A Defense Department spokesman Peter Cook said it’s “important to address the consequences of the tragic incident” which killed 22 people at the facility in Kunduz, which was run by the international aid group Doctors Without Borders.
{mosads}”One step the Department can take is to make condolence payments to civilian non-combatants injured and the families of civilian non-combatants killed as a result of U.S. military operations,” Cook said in a statement.
“U.S. Forces-Afghanistan has the authority to make condolence payments and payments toward repair of the hospital,” he added. “USFOR-A will work with those affected to determine appropriate payments. If necessary and appropriate, the administration will seek additional authority from the Congress.”

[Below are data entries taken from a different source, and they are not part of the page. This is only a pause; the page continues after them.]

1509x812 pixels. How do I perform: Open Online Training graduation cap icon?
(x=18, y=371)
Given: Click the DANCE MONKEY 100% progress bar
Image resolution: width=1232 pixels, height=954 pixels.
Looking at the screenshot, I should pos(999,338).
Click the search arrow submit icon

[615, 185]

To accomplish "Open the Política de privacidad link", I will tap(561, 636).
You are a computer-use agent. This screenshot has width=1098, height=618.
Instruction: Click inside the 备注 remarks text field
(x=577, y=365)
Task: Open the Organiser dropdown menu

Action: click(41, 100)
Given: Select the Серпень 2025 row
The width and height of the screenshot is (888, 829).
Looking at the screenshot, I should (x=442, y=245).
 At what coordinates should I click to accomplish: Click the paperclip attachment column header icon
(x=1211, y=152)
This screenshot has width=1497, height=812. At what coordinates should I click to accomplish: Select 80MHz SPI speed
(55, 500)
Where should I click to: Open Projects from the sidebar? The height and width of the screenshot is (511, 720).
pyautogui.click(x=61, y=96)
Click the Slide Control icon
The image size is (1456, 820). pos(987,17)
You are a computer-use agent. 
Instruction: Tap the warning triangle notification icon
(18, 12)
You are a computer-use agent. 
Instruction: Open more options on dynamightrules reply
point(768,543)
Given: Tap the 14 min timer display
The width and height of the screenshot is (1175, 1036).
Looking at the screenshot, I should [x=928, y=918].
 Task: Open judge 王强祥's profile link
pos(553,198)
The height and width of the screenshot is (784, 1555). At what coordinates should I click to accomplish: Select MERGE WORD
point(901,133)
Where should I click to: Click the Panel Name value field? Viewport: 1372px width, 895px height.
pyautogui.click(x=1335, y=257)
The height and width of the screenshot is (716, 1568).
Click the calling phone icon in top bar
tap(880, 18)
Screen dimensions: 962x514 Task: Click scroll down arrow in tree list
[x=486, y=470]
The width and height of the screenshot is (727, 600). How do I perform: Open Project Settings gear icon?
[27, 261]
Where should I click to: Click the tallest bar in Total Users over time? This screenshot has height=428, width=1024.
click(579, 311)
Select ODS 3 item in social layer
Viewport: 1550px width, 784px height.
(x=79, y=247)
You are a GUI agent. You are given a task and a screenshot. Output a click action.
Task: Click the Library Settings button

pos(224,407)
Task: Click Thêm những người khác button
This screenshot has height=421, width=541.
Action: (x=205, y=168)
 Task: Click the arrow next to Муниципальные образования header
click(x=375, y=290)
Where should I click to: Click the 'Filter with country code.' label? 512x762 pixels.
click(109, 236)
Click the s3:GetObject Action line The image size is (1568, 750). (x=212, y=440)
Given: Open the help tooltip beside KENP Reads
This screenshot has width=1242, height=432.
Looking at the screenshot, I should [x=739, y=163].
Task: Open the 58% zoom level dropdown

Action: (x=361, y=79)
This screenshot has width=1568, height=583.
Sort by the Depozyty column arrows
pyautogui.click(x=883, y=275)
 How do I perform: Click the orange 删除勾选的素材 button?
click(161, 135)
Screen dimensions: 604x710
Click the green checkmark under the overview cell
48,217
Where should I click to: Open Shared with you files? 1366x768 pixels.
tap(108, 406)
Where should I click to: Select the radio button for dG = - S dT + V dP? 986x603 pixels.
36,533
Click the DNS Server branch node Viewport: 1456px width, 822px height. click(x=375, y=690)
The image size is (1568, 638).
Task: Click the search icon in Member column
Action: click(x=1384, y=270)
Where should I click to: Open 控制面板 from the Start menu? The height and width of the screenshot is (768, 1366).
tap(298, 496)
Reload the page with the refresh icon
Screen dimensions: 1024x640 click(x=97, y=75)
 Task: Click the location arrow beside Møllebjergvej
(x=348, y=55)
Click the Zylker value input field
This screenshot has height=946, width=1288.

The Oct. 3 airstrike was carried out by the U.S. military responding to a request from Afghan forces under fire from the Taliban. The victims included 12 members of Doctors Without Borders staff and 10 patients, including three children.
President Obama has apologized personally for the tragedy, placing a call Wednesday to Dr. Joanne Liu, international president of Doctors Without Borders. But the gesture did little to mollify the group, which is calling for an independent investigation — headed by the International Humanitarian Fact-Finding Commission — “to establish what happened in Kunduz, how it happened and why it happened.”
A probe by that commission — founded in 1991 to investigate violations of international humanitarian law — would require the consent of both the United States and Afghanistan.
Separate investigations have already been launched by NATO, the Afghanistan government and the Pentagon.